After finally trying Eleventy in 2019, I first published this website end of August that same year. The code was based on Andy's Hebra and Hylia starters. At this point in time, I was planning to build this iteratively, starting with a HTML-only skeleton. You can read my first blog post to know more. It looked like this:

Basic web page with black text on white background

In September 2019 I change my plan as I started working on a full refactoring on another website, which I finally pushed live a few weeks ago. In the meanwhile this website was left untouched until April 2020. This is when I decided to add some CSS, mainly some green color shades and a dark mode, based once more on Andy's resource. I wanted the text to overlay the color shades in the background, but the result was pretty unfortunate. One of the main driver for this update was the Marvin Visions variable font I kinda fell in love with. I just had to feature it prominently on the website. You can read my blog post I wrote by then. Here's how it looked in dark mode:

Web page with white text on a dark background, a big & bold green headline in the middle

I was satisfied with the result for a while but I once again left the website untouched for months. I think the main reasons are:

  • The 80s vibe I went for was slightly off and not in sync with my current aspirations.

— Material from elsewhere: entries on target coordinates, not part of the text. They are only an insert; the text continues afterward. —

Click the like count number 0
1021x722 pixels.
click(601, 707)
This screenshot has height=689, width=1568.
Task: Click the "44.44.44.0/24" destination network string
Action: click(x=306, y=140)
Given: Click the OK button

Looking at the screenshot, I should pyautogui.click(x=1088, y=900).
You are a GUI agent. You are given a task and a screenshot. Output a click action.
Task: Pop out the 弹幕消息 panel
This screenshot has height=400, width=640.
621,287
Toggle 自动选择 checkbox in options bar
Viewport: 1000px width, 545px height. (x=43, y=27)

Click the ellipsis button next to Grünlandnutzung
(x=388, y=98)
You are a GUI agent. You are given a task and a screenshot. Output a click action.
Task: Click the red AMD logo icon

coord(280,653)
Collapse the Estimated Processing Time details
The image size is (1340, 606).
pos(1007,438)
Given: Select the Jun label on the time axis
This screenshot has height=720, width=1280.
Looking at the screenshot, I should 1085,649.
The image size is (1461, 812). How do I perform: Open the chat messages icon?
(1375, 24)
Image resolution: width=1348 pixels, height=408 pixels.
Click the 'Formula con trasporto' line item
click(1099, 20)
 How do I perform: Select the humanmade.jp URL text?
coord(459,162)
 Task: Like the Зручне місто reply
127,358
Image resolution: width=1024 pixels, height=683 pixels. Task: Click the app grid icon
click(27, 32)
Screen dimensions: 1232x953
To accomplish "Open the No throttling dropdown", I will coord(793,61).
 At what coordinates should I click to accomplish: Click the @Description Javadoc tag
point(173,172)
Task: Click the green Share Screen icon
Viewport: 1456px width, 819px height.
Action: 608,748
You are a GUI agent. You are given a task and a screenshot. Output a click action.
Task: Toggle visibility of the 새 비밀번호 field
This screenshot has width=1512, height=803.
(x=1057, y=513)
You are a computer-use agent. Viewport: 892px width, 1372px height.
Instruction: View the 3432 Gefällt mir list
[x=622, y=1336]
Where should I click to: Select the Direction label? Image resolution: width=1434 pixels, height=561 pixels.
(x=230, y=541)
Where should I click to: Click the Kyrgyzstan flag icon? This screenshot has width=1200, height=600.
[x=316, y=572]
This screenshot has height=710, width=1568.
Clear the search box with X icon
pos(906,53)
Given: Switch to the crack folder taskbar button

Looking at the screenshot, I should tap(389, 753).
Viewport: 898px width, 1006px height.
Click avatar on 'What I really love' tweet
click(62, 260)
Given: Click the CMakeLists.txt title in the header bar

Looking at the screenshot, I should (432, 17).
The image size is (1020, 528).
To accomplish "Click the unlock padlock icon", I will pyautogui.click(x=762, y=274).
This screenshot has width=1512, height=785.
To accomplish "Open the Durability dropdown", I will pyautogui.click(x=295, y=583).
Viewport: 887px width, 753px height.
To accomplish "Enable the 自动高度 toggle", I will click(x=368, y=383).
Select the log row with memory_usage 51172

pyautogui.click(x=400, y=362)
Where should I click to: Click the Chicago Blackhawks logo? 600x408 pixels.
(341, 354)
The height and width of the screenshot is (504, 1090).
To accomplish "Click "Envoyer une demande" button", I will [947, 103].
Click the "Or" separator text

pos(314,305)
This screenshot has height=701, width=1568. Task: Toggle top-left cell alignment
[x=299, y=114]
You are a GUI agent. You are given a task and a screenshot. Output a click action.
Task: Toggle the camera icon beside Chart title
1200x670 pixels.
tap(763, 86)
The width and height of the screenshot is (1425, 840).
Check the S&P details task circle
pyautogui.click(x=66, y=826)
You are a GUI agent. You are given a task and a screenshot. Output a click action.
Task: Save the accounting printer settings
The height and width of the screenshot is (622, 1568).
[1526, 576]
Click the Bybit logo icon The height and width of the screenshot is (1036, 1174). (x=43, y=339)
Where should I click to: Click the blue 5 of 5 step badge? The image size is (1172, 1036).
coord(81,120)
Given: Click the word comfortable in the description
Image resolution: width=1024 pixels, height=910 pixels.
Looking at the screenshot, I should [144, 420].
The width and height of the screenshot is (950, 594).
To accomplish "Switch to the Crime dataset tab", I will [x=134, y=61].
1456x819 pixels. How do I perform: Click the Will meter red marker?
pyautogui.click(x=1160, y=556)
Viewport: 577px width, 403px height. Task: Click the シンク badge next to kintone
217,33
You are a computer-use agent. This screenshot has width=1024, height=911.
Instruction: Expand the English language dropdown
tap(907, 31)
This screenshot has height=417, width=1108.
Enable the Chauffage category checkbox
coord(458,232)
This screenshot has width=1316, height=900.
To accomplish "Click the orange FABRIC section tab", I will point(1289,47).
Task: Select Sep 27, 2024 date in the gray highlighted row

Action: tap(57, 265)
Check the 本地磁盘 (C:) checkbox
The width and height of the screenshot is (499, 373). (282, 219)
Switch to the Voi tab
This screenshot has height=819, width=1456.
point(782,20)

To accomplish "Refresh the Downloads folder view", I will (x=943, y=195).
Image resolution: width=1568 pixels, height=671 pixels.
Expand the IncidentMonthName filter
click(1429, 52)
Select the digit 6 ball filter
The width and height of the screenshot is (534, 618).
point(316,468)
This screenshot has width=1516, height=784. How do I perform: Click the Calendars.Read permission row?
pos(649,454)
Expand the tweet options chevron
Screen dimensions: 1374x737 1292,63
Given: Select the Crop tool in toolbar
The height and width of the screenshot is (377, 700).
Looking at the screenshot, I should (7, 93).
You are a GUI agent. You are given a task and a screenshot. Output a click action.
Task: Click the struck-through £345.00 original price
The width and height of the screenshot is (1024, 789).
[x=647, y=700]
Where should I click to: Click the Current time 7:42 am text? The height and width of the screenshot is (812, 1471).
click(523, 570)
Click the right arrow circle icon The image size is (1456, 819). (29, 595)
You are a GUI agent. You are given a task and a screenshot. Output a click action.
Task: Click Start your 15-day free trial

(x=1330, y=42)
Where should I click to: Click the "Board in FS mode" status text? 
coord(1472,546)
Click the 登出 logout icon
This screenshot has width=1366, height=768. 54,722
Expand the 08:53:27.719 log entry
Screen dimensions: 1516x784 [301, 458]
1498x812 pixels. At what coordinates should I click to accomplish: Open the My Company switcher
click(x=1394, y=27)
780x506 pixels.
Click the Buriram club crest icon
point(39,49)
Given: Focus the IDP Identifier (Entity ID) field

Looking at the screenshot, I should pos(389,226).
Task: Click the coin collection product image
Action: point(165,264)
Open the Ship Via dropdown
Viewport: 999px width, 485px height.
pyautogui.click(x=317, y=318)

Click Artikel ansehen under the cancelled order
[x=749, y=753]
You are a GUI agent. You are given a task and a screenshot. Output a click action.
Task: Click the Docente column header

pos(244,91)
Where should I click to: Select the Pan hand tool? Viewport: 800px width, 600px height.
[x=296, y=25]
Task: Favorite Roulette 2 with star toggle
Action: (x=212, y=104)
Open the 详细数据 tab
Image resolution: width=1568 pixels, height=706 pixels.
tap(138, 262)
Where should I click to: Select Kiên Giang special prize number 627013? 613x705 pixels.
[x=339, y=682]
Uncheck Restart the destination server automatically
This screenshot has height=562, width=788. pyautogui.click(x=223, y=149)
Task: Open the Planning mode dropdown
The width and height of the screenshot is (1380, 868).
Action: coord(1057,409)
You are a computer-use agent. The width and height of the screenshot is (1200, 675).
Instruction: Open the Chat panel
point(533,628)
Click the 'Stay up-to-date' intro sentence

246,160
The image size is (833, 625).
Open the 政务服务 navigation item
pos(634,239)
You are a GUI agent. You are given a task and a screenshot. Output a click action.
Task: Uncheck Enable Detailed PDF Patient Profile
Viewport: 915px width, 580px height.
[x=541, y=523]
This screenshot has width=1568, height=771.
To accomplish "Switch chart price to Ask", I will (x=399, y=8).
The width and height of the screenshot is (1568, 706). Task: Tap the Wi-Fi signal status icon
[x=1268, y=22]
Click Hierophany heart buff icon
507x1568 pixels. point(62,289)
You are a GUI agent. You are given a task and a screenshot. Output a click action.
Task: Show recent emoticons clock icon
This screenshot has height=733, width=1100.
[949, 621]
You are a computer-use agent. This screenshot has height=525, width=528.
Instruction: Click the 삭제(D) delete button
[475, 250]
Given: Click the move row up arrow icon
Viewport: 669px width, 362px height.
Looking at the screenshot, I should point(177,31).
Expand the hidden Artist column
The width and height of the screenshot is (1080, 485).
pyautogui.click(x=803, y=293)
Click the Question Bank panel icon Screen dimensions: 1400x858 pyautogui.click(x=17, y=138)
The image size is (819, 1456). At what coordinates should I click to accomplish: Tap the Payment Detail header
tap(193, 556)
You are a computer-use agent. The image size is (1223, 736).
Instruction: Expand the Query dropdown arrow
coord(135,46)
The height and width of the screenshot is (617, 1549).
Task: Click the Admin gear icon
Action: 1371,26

  • I like the flexibility and the power of Eleventy, I even bought Andy's Learn Eleventy From Scratch. But the templating, data files, options were a bit overwhelming, especially when I go back to a project after many months.

  • Quite a few folks started to advocate for a pure HTML and CSS stack, Chris Coyier capture the conversation on CSS-Tricks, and this resonated a lot with me: I realized the idea of maintaining a website with its node_modules dependencies made me anxious (and reminded me of issues with gems after a long overdue Jekyll update).

These frustrations quickly led me to start yet another rework of the website code and visual vibe. I will describe the process in details in the next blog post, but you can now visualize the result here.